**Verilen alıntı**:
● ● ● ● ● ● ●

Vicdanın ziyası, ulûm-u diniyedir. Aklın nuru, fünun-u medeniyedir. İkisinin imtizacıyla hakikat tecellî eder. O iki cenah ile talebenin himmeti pervaz eder. İftirak ettikleri vakit, birincisinde taassup,İkincisinde hile, şüphe tevellüd eder.”(1)
BEDİÜZZAMAN SAİD NURSİ
Dinsiz bilim topal, bilimsiz din kördür.
ALBERT EINSTEİN
Katolik Avrupa, en karanlık dönemini orta çağda yaşarken, Avrupa kıtasının göbeğinde yer alan Endülüs Emevi devleti bilimin zirvesini yaşamakta idi. Bu gün ‘’ orta çağ karanlığı ‘’ diye anılan dönem hiristiyan dünyasının avrupasını tesmiye eder. Medreseleriyle, vicdanın ziyası ile aklın nuruna birlikte hitap eden eğitim sistemiyle bilimin zirvesine ulaşmış Endülüs Emevi Devleti 1496 yılına kadar 711 yıl hüküm sürmüş ve orta çağ karanlığını yaşamakta iken bu durumu gören Avrupalıların dikkatini çekerek bu durumuyla Rönesans ve reform hareketlerine ilham kaynağı olmakla kalmamış, bu hareketlerin aynı zamanda fikirsel ve bilimsel kaynağı da olmuştur.

● ● ● ● ● ● ●

**Hedef 1**:
Bilim ve din üzerine yazılmış metnin tamamını hiçbir değişiklik yapmadan çıkarıp yazın.

**Veri kesiti**:

● ● ● ● ● ● ●

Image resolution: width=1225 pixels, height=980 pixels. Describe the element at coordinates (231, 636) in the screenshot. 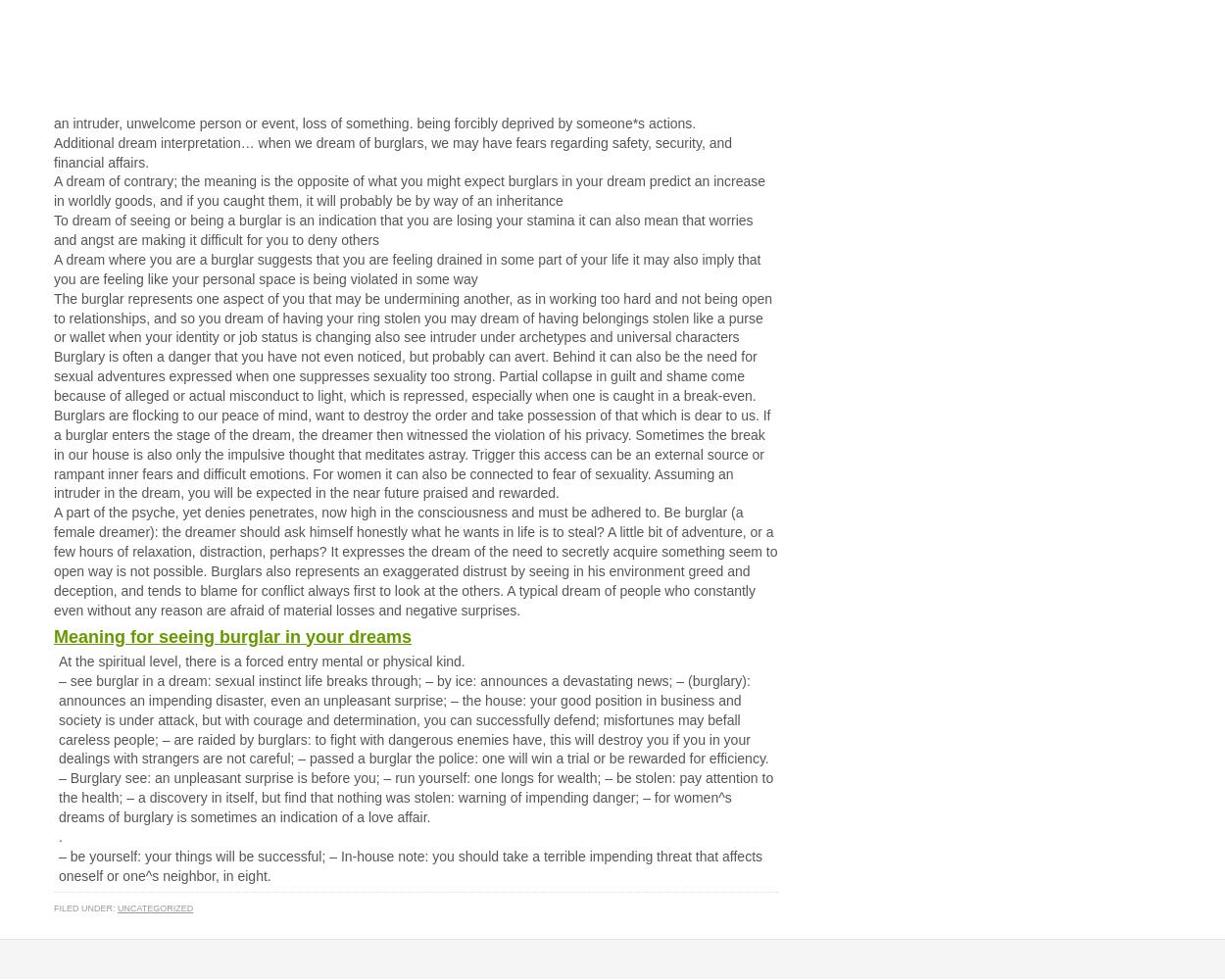

I see `'Meaning for seeing burglar in your dreams'` at that location.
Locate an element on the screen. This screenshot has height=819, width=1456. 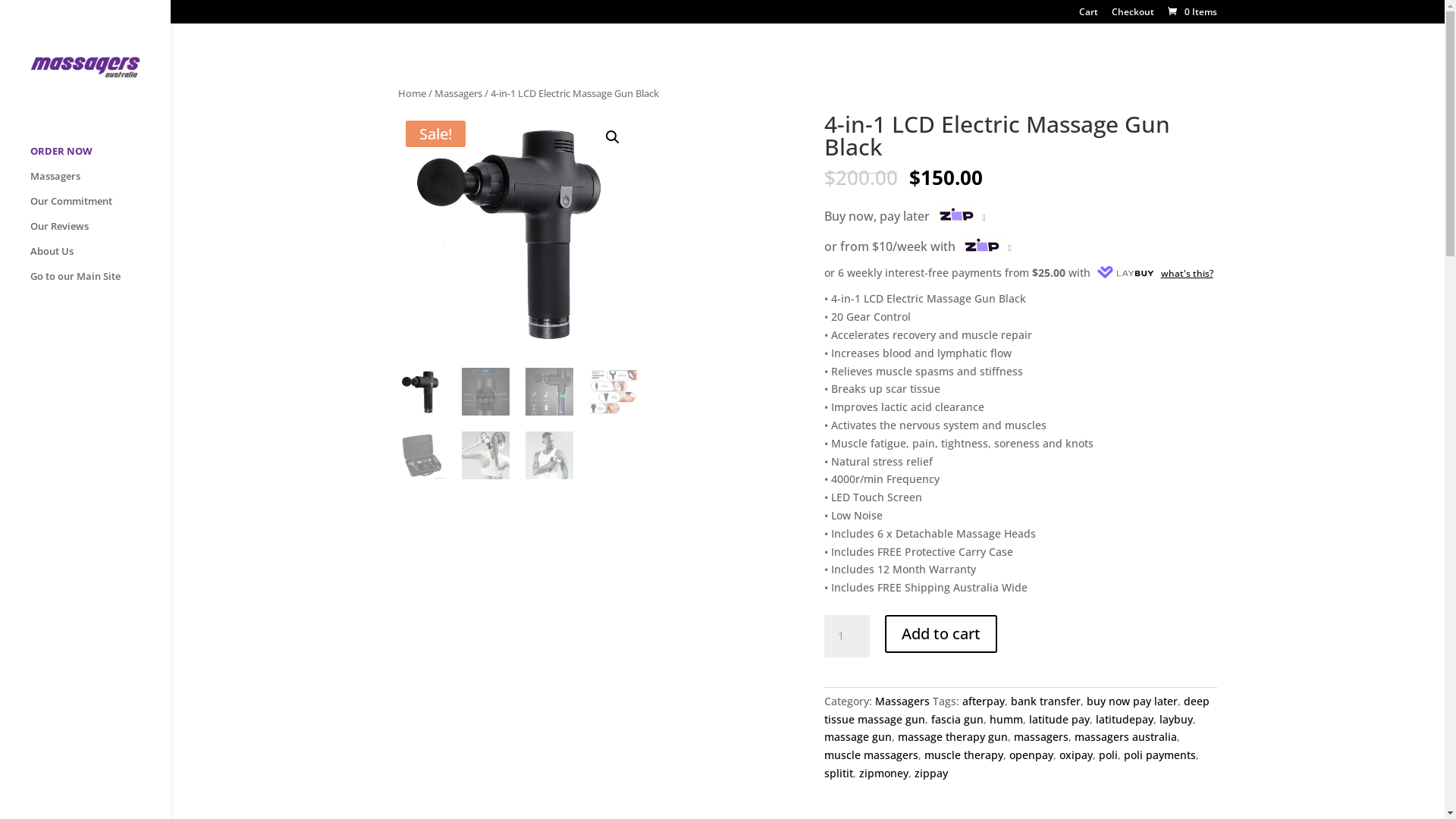
'deep tissue massage gun' is located at coordinates (1016, 710).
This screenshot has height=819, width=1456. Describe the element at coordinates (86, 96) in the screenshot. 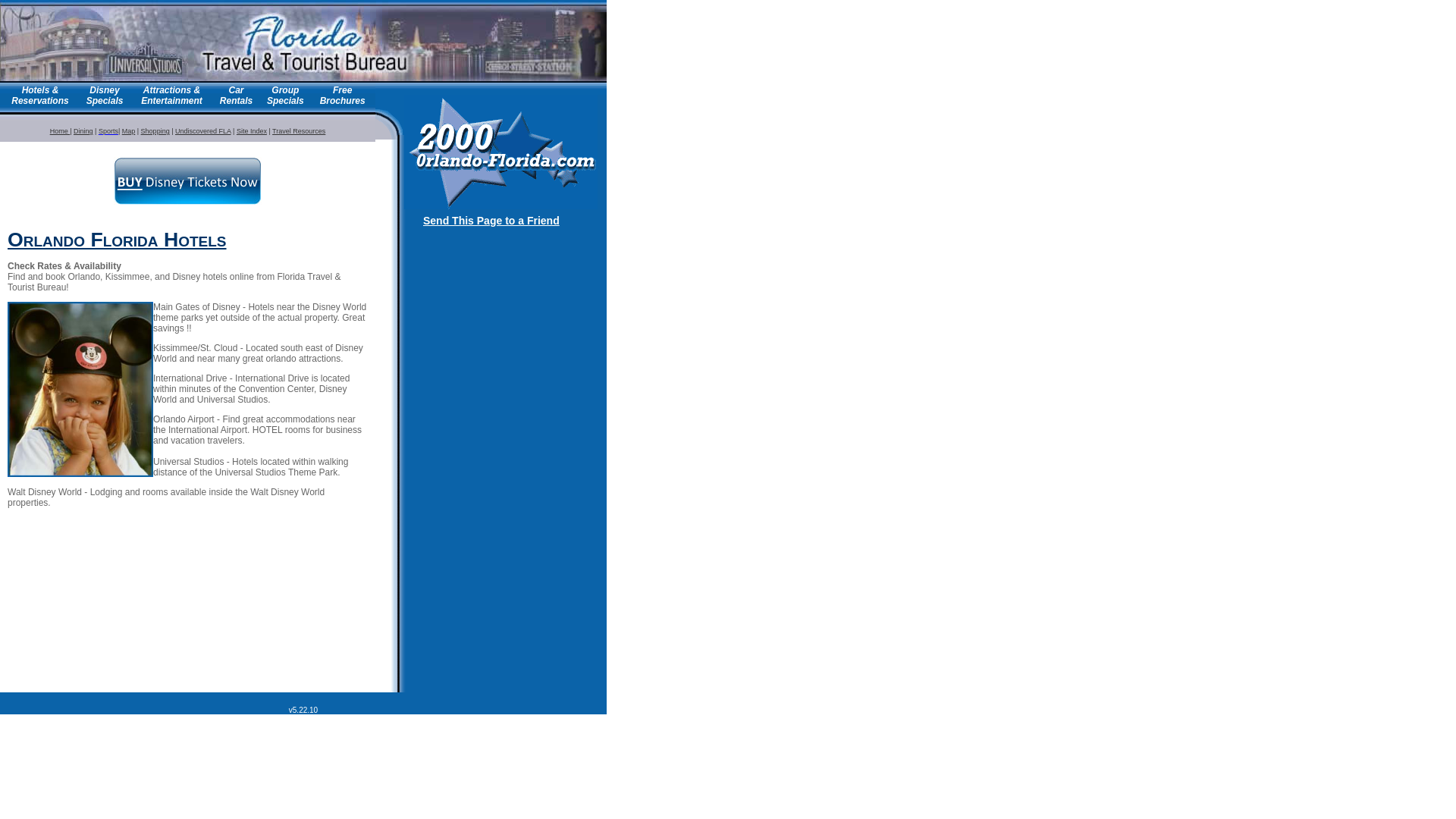

I see `'Disney` at that location.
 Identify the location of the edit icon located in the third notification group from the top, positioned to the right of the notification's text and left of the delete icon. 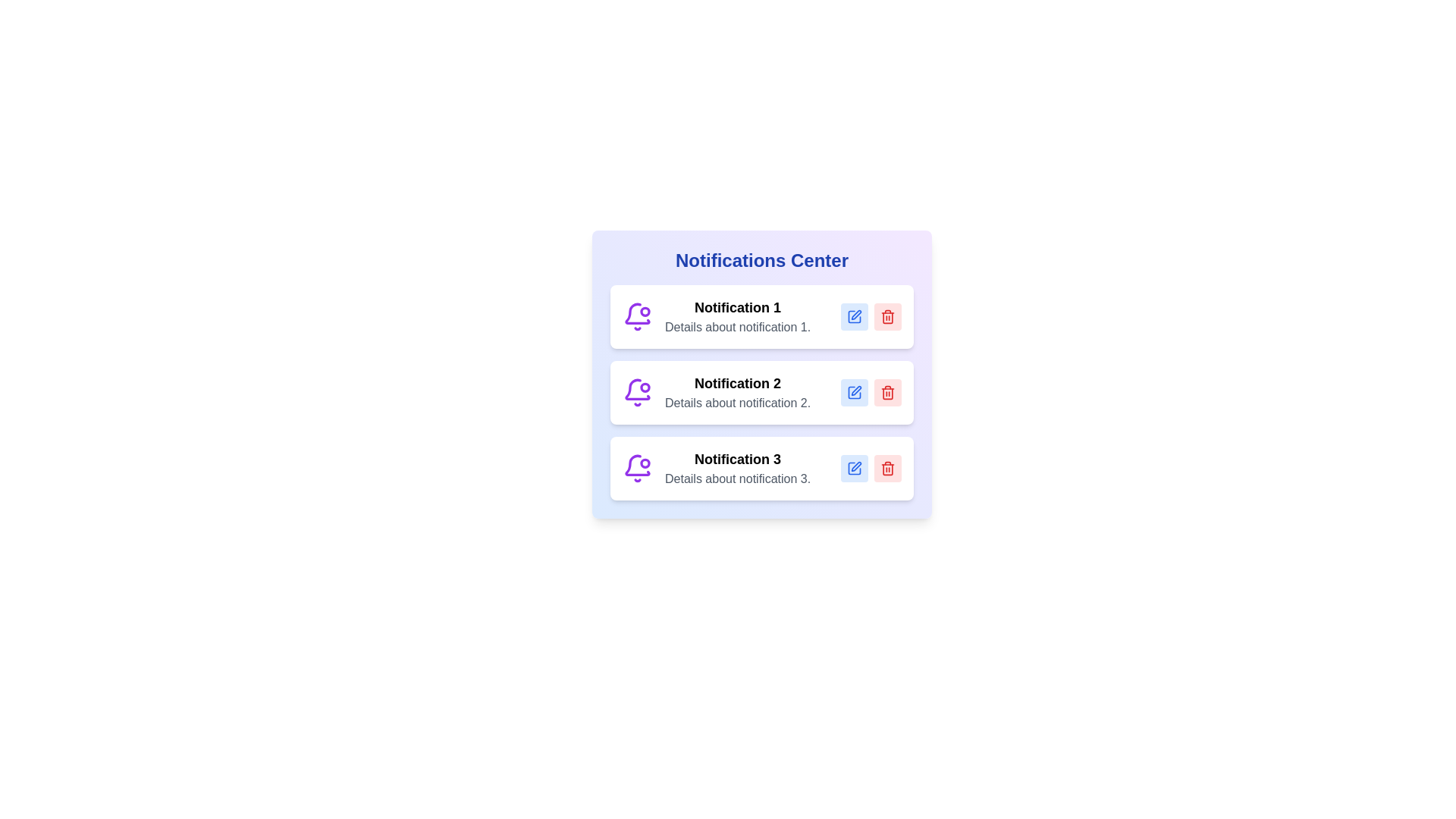
(856, 466).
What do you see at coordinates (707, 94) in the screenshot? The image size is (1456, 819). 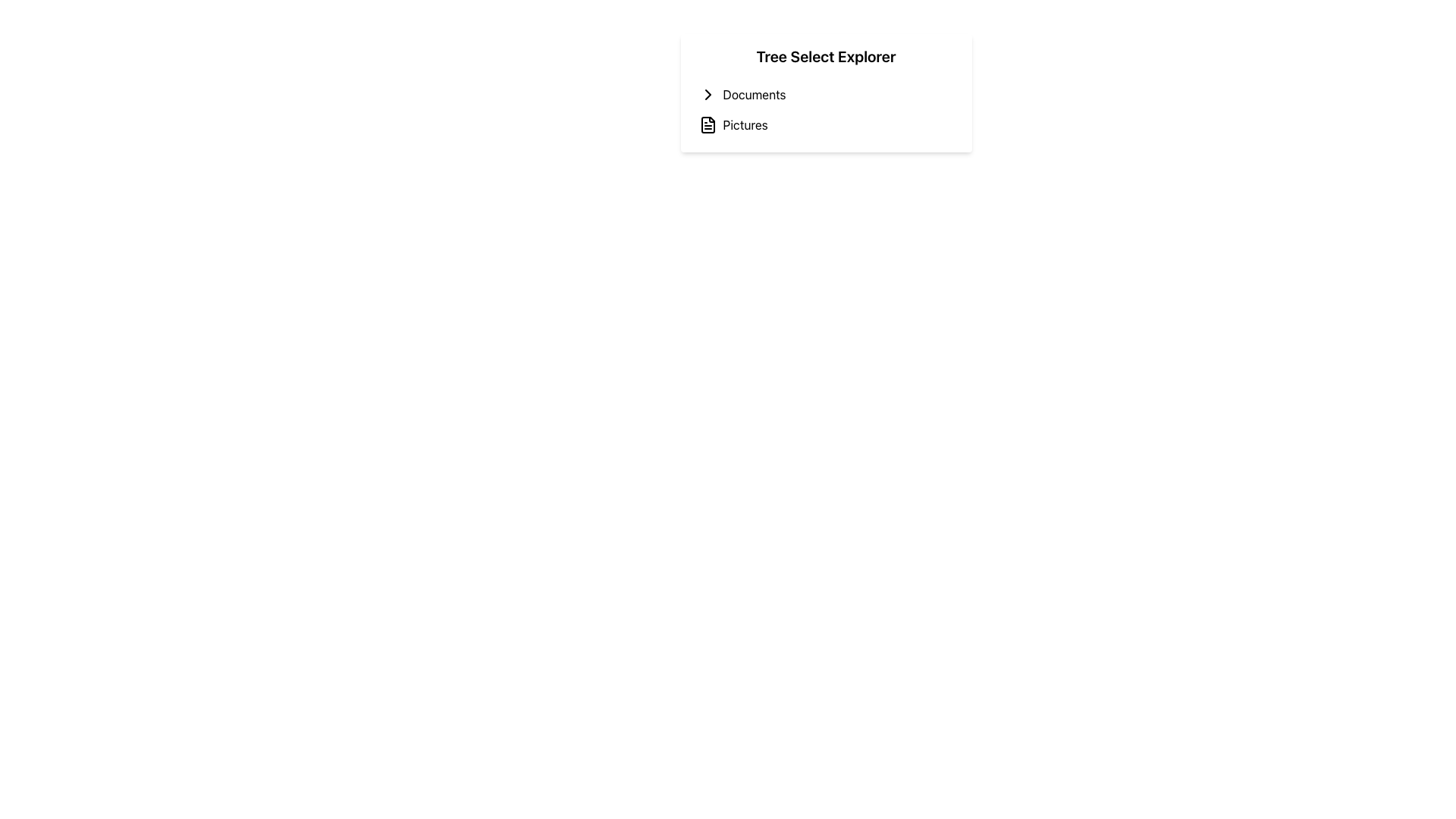 I see `the expand icon located to the left of the 'Documents' label` at bounding box center [707, 94].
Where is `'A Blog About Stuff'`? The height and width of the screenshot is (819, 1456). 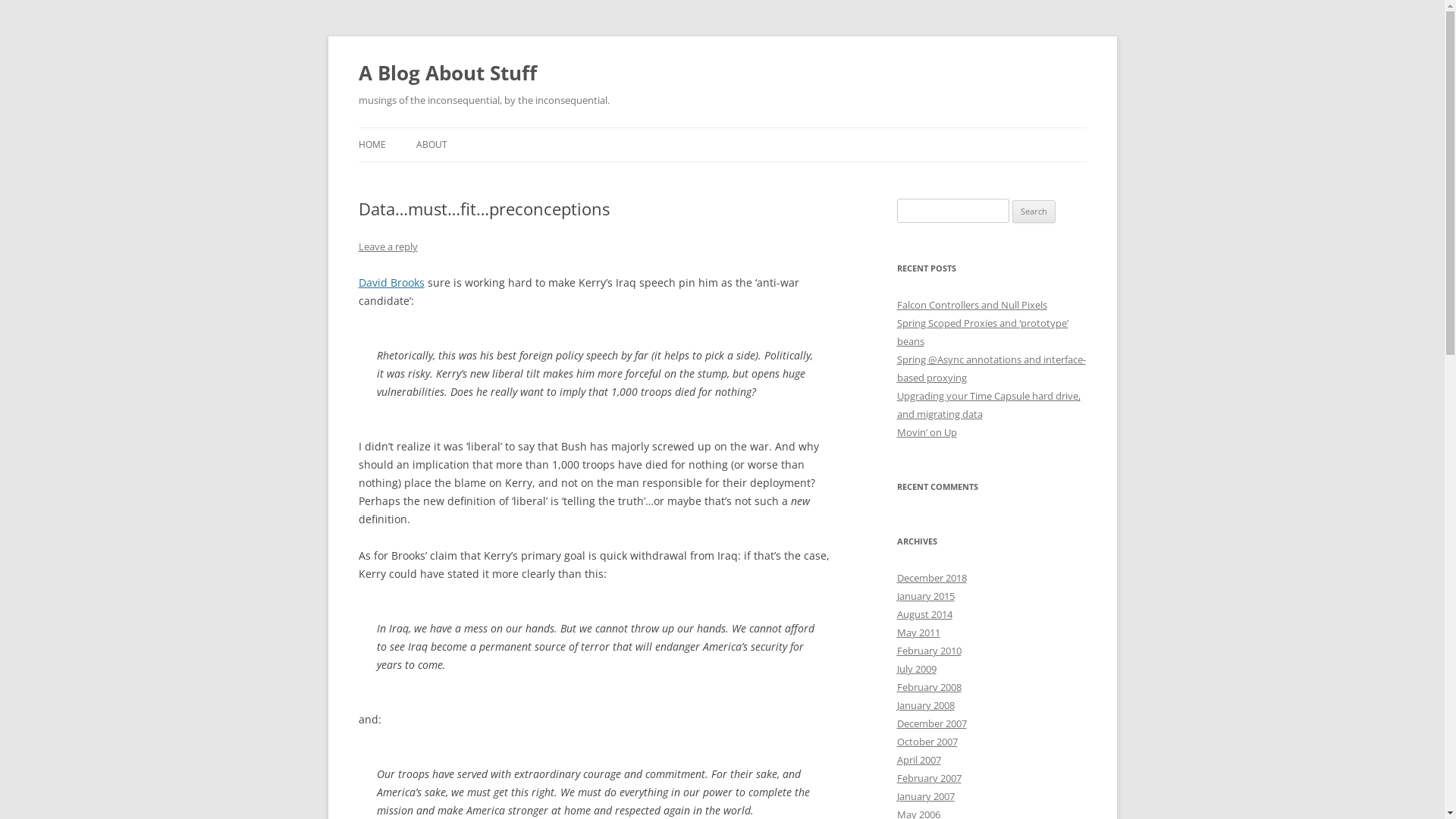
'A Blog About Stuff' is located at coordinates (446, 73).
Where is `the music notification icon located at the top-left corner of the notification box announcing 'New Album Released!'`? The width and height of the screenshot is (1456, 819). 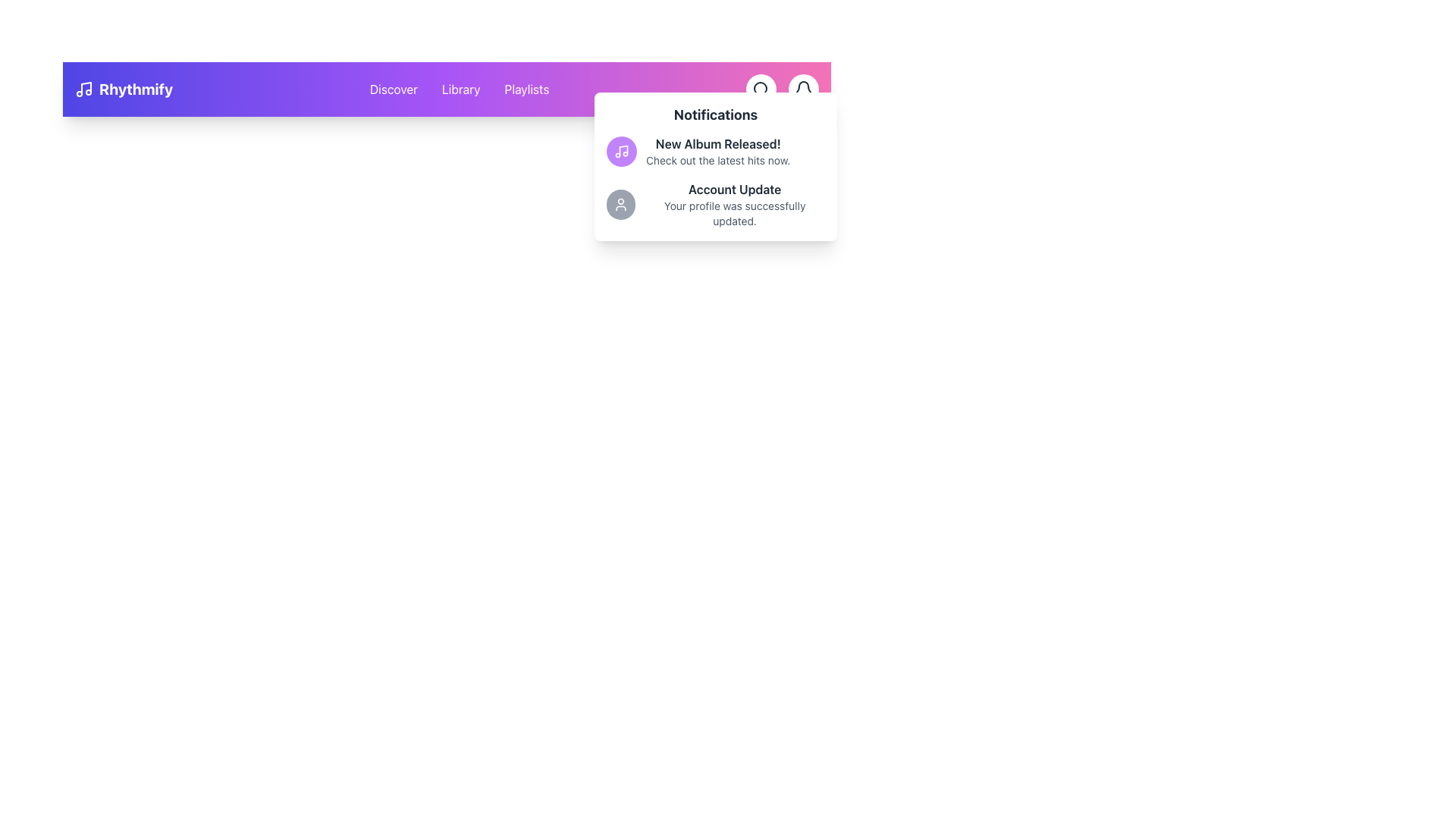 the music notification icon located at the top-left corner of the notification box announcing 'New Album Released!' is located at coordinates (622, 152).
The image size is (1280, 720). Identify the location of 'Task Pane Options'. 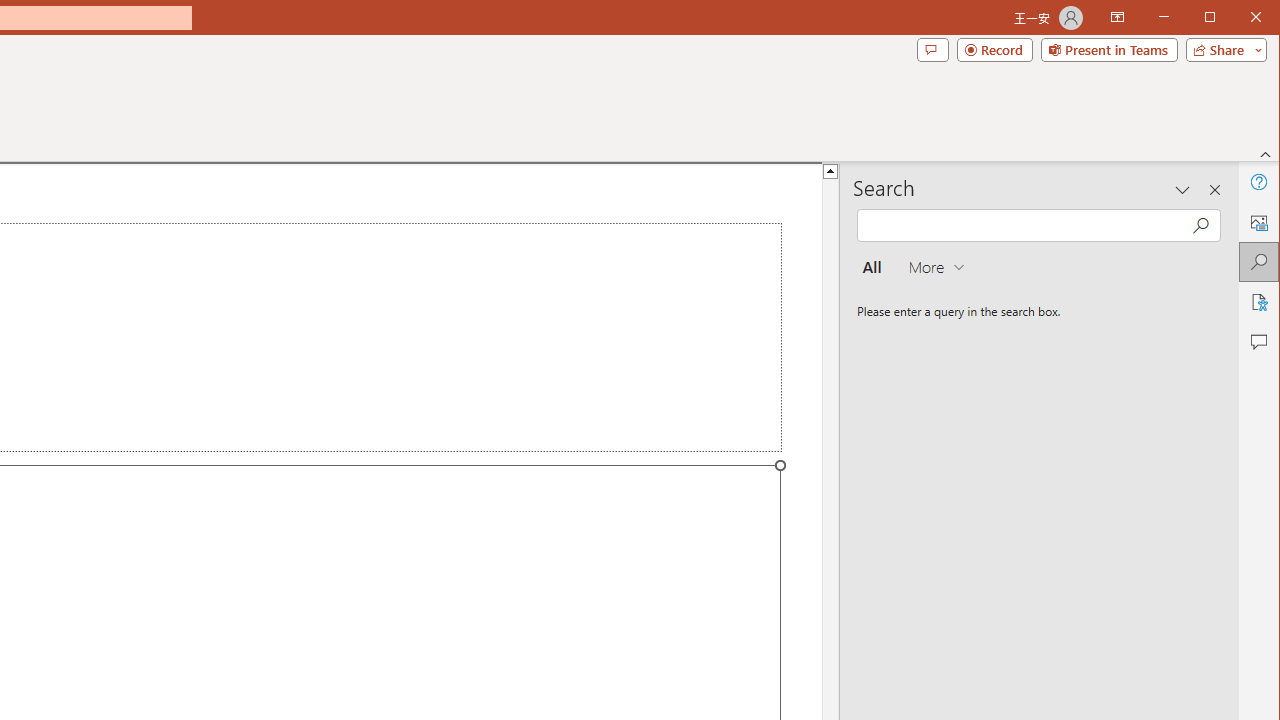
(1183, 190).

● ● ● ● ● ● ●

**Hedef 2**:
Veri kesitinde "The image size is (1280, 720)." ifadesini içeren satırdan başlayıp kesitin en sonuna kadar uzanan satırları, bu ilk satır da dahil olmak üzere, her satır bir dize olacak biçimde bir JSON listesine koyun. Boş satırları ve resimleri yanıta almayın.

**Tam çıktı 1**:
Vicdanın ziyası, ulûm-u diniyedir. Aklın nuru, fünun-u medeniyedir. İkisinin imtizacıyla hakikat tecellî eder. O iki cenah ile talebenin himmeti pervaz eder. İftirak ettikleri vakit, birincisinde taassup,İkincisinde hile, şüphe tevellüd eder.”(1)
BEDİÜZZAMAN SAİD NURSİ
Dinsiz bilim topal, bilimsiz din kördür.
ALBERT EINSTEİN
Katolik Avrupa, en karanlık dönemini orta çağda yaşarken, Avrupa kıtasının göbeğinde yer alan Endülüs Emevi devleti bilimin zirvesini yaşamakta idi. Bu gün ‘’ orta çağ karanlığı ‘’ diye anılan dönem hiristiyan dünyasının avrupasını tesmiye eder. Medreseleriyle, vicdanın ziyası ile aklın nuruna birlikte hitap eden eğitim sistemiyle bilimin zirvesine ulaşmış Endülüs Emevi Devleti 1496 yılına kadar 711 yıl hüküm sürmüş ve orta çağ karanlığını yaşamakta iken bu durumu gören Avrupalıların dikkatini çekerek bu durumuyla Rönesans ve reform hareketlerine ilham kaynağı olmakla kalmamış, bu hareketlerin aynı zamanda fikirsel ve bilimsel kaynağı da olmuştur.

**Tam çıktı 2**:
[
  "The image size is (1280, 720). Identify the location of 'Task Pane Options'. ",
  "(1183, 190)."
]